ChatGPT’s insidious sexism

When it comes to gender roles, ChatGPT appears to be stuck in the fifties.

If you ask it to parse an ambiguous sentence about a doctor and a nurse, it will assume the doctor is male and the nurse is female. Similarly, it assumes professors and engineers are male, while roles like secretaries and assistants are female.

This kind of bias comes with the territory.

If you train a large language model on an entirely statistical basis, and your training data sweeps up as much text as you can lay your hands (or, more accurately, your web crawlers) on, it follows that societal biases will be replicated in the language model. If a lot of that freely available data is out-of-copyright writing, which by definition has to be at least 70 years old, it’s also unsurprising that these biases are horribly outdated.

In my recent ChatGPT safety tips, I suggested swapping genders around to compare the outputs. This can highlight certain biases, and give you the opportunity to correct them yourself.

But the sexism can be very insidious.

For example, I tried asking for ideas for a birthday present for an imaginary niece and nephew. While both lists included suggestions like books, games, and art supplies, the list for a girl also included “clothes or accessories” while boys were recommended “a remote control car or drone”.

More subtly, even though puzzles and games were recommended in both lists, for girls the suggestion was framed as a social gift “that she can work on with friends or family” while for boys the same suggestion came with the note that it would “help develop problem-solving skills”. As a female engineer who relies on problem-solving skills every day, I resent this kind of subtle reinforcement of the idea that girls should be sociable while boys should be clever. But reading either list in isolation, both sound completely reasonable — and to be completely clear, I think both social skills and problem-solving skills are important for all genders. It’s the gendering that makes it problematic.

Because I know people are using ChatGPT to write emails for them (something that will only increase with Microsoft’s integrations into Office products), I also did an experiment asking ChatGPT to draft an email to an employee.
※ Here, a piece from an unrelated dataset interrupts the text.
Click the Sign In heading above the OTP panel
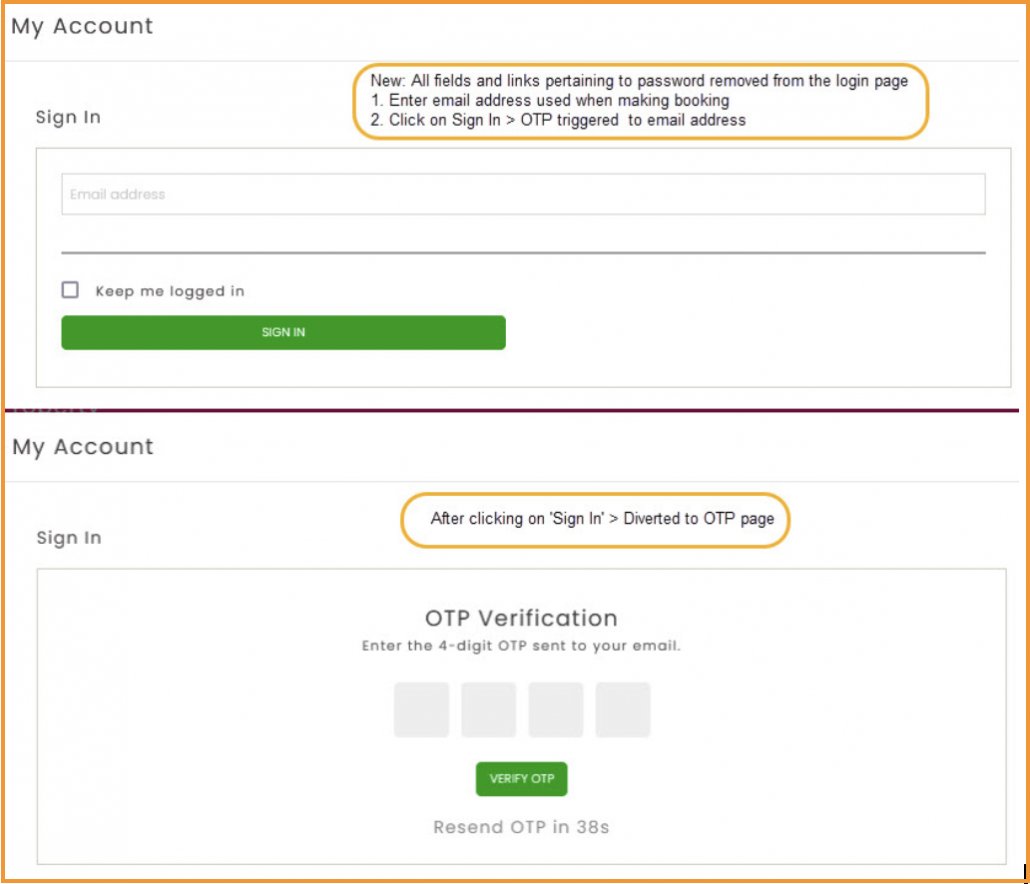The width and height of the screenshot is (1030, 884). (69, 538)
I set the context as needing to discuss the employee being late for work. When I switched the employee’s pronouns (he, she, and they) in an otherwise identical prompt, I got very different outputs.
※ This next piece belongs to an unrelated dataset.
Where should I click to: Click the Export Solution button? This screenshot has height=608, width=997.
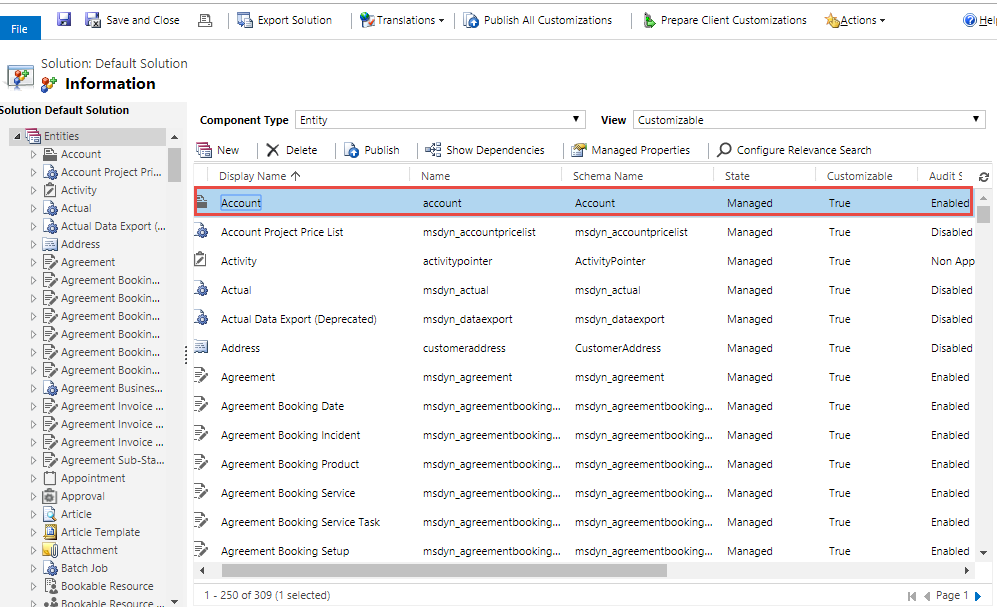285,20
In the male example, the email takes a collaborative tone, saying “I would like to work together to find a solution to this issue” and asking the recipient to “let me know if there is anything going on that is causing you to be late” and “is there anything we can do to help you improve your punctuality?”

The message to the imaginary woman, by contrast, states that lateness “has become a pattern with you, and it needs to be addressed,” and “I would appreciate it if you could make a conscious effort to arrive at work on time from now on”. The message ends with the deeply passive-aggressive “I look forward to seeing you arrive on time from now on.” No attempt is made to understand the situation, or look for a solution together.
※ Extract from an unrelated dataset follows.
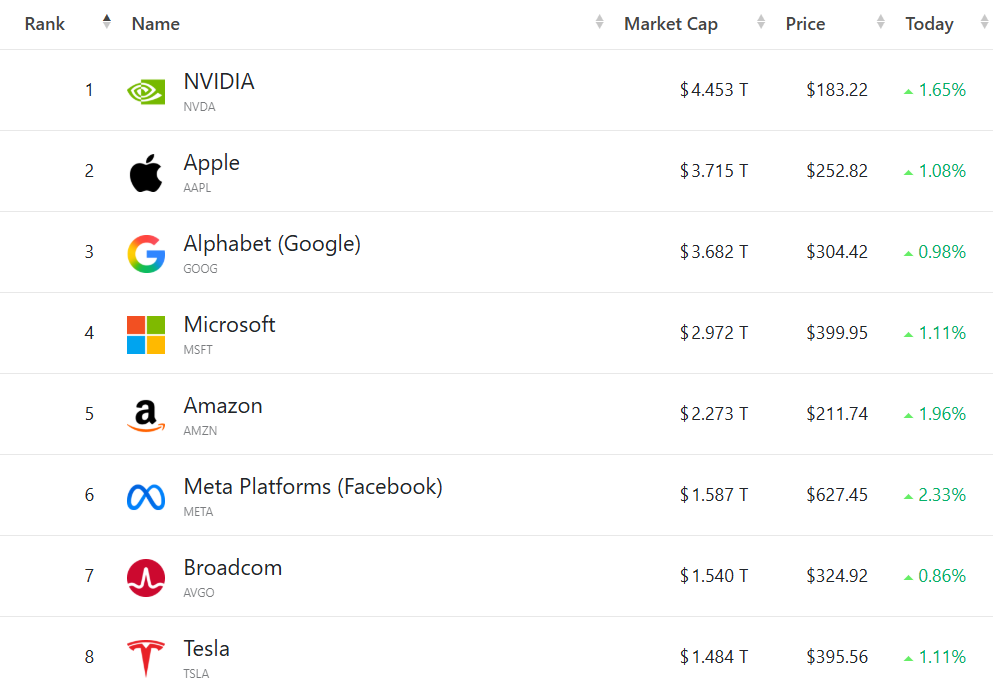
Task: Click the Market Cap column header
Action: [671, 24]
I thought prompting with the gender-neutral “they” might be a great option to tackle the bias of the gender binary, but if anything, the resulting email was perhaps the least friendly of the three, stating that “punctuality is a non-negotiable aspect of our working relationship.”

These little experiments have only examined sexism, divorced from any wider context, but it’s likely that racism, homophobia, and ablism are also deeply embedded in these models, meaning that intersectional identities are likely to be affected even more seriously. The responsibility for rooting out and fixing these biases sits firmly with the creators of the tools, but if you’re using them, you need to make sure you’re aware of the potential for automated unfairness and even potential discrimination claims. After all, if an employer sent two very different emails to two employees of different genders, addressing similar performance concerns in very different ways, it could lead directly to an employment tribunal, and “the algorithm made me do it” is unlikely to be a successful defence.